2 この啓示はどのような経路でヨハネに与えられましたか。なぜこの書の表題は極めて適切ですか。
2 表題となっている冒頭の節によると,これは「イエス・キリストによる啓示」であり,それは「神が彼にお与えになったもの」です。そして「イエスは自分のみ使いを送り,そのみ使いを通して,しるしによりそれを自分の奴隷ヨハネに示し」ました。したがって,ヨハネはその資料の単なる筆者にすぎず,その創作者ではありません。それゆえ,ヨハネはその啓示者ではなく,またその書もヨハネの啓示を記したものではありません。(1:1)これは,将来に対する神の驚嘆すべき目的を神の奴隷に明らかにしたものであり,この書に与えられた表題は極めて適切です。この書のギリシャ語名「アポカリュプシス」(英語,アポカリプス; 「黙示録」の意)には「覆いを外す」,もしくは「ベールを外す」という意味があります。

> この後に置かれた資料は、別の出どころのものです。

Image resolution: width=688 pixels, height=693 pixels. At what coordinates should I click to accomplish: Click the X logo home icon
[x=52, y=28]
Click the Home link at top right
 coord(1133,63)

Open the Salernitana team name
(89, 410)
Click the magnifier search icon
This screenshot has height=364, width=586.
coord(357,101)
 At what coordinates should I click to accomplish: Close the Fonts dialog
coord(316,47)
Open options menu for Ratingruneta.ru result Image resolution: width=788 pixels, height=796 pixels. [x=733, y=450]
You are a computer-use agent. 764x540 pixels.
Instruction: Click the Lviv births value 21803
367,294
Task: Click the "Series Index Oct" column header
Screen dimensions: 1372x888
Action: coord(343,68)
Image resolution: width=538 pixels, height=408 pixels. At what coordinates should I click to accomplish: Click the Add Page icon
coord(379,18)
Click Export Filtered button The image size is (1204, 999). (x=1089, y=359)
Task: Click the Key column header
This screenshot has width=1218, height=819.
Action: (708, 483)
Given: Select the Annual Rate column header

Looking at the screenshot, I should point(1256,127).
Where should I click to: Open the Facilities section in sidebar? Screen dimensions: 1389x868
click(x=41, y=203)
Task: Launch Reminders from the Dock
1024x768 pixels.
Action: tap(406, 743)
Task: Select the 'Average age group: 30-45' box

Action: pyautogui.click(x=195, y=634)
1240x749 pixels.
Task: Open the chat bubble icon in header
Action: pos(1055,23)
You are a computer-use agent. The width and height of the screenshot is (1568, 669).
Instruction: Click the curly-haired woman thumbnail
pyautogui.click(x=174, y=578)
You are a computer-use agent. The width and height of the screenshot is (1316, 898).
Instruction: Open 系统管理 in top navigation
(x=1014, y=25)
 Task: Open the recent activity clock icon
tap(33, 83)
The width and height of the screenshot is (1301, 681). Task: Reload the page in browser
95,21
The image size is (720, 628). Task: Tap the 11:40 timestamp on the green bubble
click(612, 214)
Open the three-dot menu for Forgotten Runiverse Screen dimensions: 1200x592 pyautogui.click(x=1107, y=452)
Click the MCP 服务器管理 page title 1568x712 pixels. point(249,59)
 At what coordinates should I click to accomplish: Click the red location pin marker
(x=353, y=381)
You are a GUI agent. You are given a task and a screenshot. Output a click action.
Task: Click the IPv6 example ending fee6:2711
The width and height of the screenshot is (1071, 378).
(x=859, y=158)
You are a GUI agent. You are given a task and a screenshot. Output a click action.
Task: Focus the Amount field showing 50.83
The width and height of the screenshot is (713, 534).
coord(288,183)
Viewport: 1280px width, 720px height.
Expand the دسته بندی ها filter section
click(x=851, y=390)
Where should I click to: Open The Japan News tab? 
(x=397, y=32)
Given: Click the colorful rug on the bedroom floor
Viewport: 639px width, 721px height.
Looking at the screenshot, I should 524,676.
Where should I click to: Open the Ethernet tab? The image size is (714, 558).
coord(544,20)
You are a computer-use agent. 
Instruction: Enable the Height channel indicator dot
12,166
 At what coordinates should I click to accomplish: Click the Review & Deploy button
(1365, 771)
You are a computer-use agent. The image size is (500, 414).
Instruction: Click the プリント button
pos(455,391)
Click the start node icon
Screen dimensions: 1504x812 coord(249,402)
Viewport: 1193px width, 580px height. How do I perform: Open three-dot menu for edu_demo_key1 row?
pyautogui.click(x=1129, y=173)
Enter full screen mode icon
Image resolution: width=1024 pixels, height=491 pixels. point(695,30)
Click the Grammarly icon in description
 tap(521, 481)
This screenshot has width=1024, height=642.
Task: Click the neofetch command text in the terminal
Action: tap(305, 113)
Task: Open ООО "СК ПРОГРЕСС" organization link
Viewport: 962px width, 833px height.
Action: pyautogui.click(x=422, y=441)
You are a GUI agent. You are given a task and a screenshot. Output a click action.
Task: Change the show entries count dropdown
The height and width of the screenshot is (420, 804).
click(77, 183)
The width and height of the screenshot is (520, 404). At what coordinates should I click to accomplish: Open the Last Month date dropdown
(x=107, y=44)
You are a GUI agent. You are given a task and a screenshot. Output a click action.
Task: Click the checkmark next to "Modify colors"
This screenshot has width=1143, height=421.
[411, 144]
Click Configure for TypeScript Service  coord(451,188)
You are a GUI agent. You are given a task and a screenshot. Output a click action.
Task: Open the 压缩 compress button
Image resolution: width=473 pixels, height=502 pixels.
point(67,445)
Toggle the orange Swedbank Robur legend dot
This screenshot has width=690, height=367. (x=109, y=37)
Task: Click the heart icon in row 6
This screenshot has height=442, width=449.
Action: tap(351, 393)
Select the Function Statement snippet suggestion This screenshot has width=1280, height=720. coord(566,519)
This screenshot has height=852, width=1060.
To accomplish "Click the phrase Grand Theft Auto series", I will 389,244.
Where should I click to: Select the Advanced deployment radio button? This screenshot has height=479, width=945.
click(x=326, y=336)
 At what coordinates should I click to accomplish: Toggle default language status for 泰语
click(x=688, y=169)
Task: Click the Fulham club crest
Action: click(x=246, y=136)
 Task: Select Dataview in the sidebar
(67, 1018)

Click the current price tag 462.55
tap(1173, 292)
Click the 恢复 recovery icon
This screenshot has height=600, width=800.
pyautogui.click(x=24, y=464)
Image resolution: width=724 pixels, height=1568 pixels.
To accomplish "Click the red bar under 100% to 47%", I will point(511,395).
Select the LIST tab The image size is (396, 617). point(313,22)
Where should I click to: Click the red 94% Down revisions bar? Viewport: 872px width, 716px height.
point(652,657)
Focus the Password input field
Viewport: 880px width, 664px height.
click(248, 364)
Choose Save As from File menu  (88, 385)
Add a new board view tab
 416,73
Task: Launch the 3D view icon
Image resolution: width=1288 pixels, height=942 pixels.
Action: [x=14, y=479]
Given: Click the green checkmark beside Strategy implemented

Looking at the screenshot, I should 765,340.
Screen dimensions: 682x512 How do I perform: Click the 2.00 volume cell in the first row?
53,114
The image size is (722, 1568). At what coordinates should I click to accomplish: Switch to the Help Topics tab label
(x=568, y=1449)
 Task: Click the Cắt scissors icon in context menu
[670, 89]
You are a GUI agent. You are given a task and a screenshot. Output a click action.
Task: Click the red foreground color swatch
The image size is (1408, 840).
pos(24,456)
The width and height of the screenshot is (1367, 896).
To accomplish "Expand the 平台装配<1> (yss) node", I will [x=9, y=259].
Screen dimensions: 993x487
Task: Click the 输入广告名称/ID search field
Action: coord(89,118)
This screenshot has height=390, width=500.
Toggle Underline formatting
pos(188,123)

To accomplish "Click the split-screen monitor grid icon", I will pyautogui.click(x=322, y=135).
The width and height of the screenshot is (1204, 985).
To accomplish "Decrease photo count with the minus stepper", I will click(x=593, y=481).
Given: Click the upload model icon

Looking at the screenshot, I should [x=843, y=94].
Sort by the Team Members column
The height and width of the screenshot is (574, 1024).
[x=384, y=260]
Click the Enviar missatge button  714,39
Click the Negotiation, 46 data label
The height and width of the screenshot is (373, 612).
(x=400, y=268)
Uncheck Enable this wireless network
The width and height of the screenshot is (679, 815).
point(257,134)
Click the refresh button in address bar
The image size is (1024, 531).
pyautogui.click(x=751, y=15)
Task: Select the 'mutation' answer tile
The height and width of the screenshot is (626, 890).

3 「啓示」の書そのものはこの書の筆者であるヨハネという人がだれであることを示していますか。古代の歴史家たちはこの点をどのように支持していますか。
3 第1章でこの「啓示」の書の筆者とされているヨハネとはだれのことですか。このヨハネはイエス・キリストの奴隷,それに患難に共にあずかる兄弟で,パトモス島に流刑になっていた者であることが述べられています。明らかにこのヨハネは,その書の最初の読者たちによく知られた人でした。その人々にとって,このヨハネがだれであるか,それ以上の説明は必要でなかったのです。これは使徒ヨハネであったに違いありません。この結論は古代の大方の歴史家たちによって支持されています。西暦2世紀の初めに著作活動をしたパピアスは,この書を使徒の作とみなしていたと言われています。2世紀の殉教者ユスティヌスは自著,「ユダヤ人トリュフォンとの対話」(LXXXI)の中で次のように述べています。「キリストの使徒の一人で,名をヨハネという,ある人がわたしたちと共にいた。彼は自分の受けた啓示によって預言をした」。a イレナエウスは,2世紀末および3世紀初頭のアレクサンドリアのクレメンスやテルトゥリアヌスと同様,使徒ヨハネがその筆者であることをはっきり述べています。3世紀の著名な聖書学者であるオリゲネスはこう語りました。「わたしはイエスの胸に寄り掛かったヨハネについて語っているが……彼は一つの福音書を残した……彼はまた,黙示録をも記した」。b
4 (イ)ヨハネの記した他の書物に比べて,啓示の書の文体がやや異なっている理由をどのように説明できますか。(ロ)「ヨハネへの啓示」が霊感による聖書の一部として信頼の置けるものであることをどんな事実が証明していますか。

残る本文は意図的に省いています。